Foi quando comecei a ver que outras pessoas estavam estabelecidas na margem do rio, e que estavam no mesmo ponto do rio que eu já havia atingido, sem no entanto estarem de qualquer forma tão preparadas como eu estava. Eu já havia subido e descido várias vezes, passando por aquela parte do rio sem prestar muita atenção. Aquelas pessoas, no entanto, estavam lá e se sentiam em casa, não queriam mais ou menos do que haviam conquistado, e me olhavam como o estranho que para elas eu era. Mais ainda, quando elas me viam frustrado por estar ali, se sentiam feridas em seu orgulho, pois estar lá para elas era uma vitória. Quando viam que eu me sentia derrotado por estar ali, sentiam-se ofendidas. De qualquer forma, tive que sair para a margem, me estabelecer ainda que temporariamente, até conseguir novas forças, e mais recursos para continuar minha subida.

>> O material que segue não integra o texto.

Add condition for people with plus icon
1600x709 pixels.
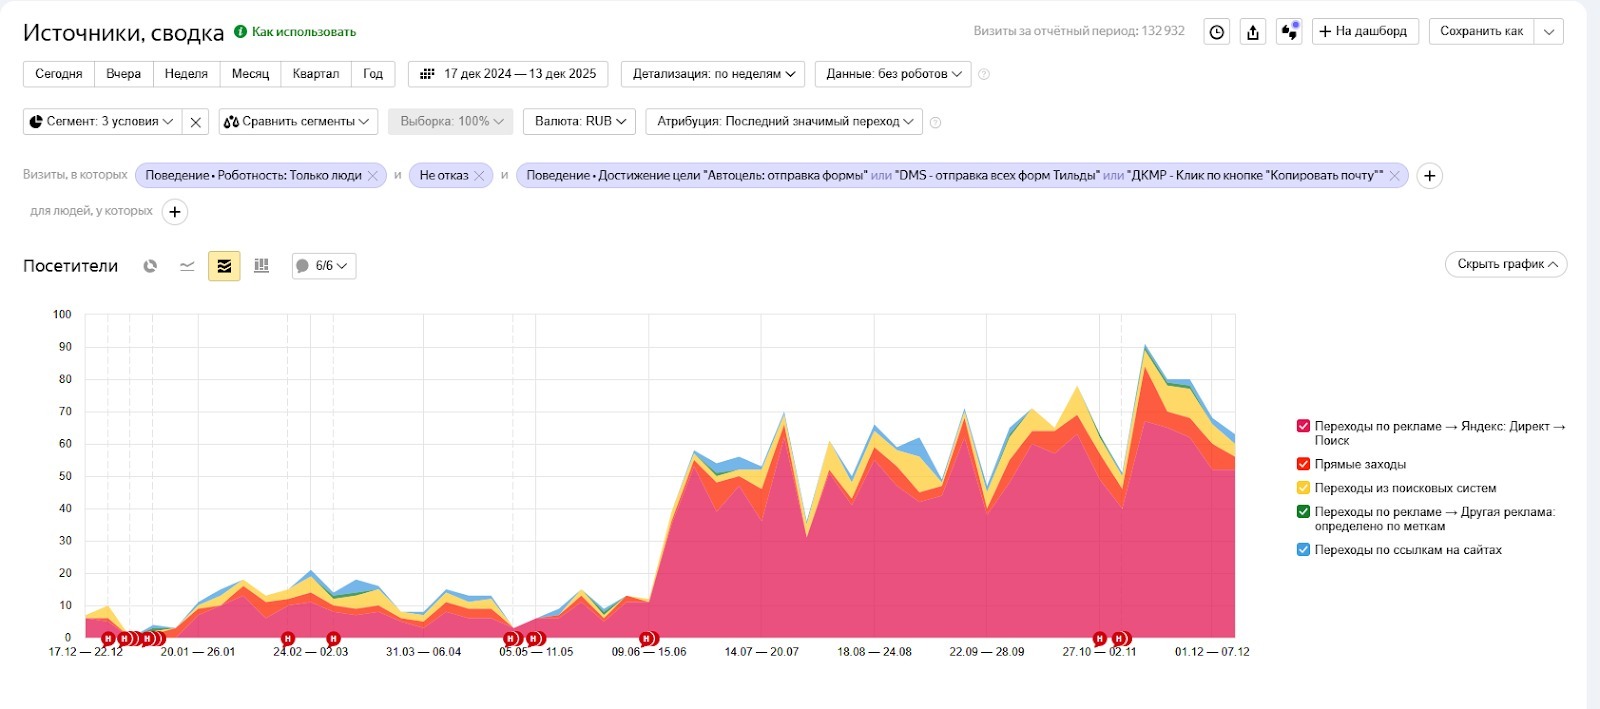(175, 212)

Estando na margem eu evito olhar para o rio, evito até pensar que o rio está lá. Eu tento evitar a dolorida consciência de que alguns estão lá no rio, alguns subindo, outros lutando para ao menos permanecer no mesmo ponto. Mais ainda, tento evitar pensar noutros que, tendo subido comigo, já se encontram muito mais perto da nascente.

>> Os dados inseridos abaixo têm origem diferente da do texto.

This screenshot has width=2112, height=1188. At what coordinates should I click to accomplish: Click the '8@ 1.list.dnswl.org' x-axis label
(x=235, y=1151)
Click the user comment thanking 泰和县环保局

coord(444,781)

De fato, daqueles com quem estive lá em cima, alguns subiram além daquele ponto, poucos permaneceram, a maioria desceu, alguns ainda estão descendo.

Ainda estou aqui, na margem. Estou construindo as novas ferramentas através das quais vencerei o rio, mas agora quando as faço, tenho uma visão diferente das necessidades e dificuldades, e também das minhas fragilidades. Minhas novas ferramentas são melhores, mais seguras, mais eficientes. Ainda não estou realizando sonhos, estou apenas trabalhando com um objetivo. Minha grande dificuldade ainda é desviar o foco das grandes frustrações e desilusões que consomem a minha alma, e colocar força cada vez maior na construção dos meios necessários para a empreitada.

Tento também, neste momento, não prestar atenção àqueles que estão ao lado, rindo e falando sem compreender minha dor. Fico cabisbaixo, mas aproveito para enrijecer meu corpo, porque agora já sei a dura empreitada que tenho pela frente.

Tenho também plena consciência de que quando meu corpo e meu espírito estiverem sarados, (clamo a Deus para que isto ocorra rapidamente), e quando tiver todas as ferramentas que necessito, não vai adiantar procurar o velho rio. Aquele velho rio, de águas passadas, já não serve senão para que eu me lembre de todas as experiências que nele vivi.

Vou me atirar para o rio de águas frescas, com a ousadia de quem busca o novo, sempre atento para buscar a MINHA fonte. Eu sei que tenho que buscar realizar os meus próprios sonhos, porque pior do que ter que começar tudo de novo, seria chegar ao final e descobrir que percorri todo o caminho para realizar um sonho que não me pertence.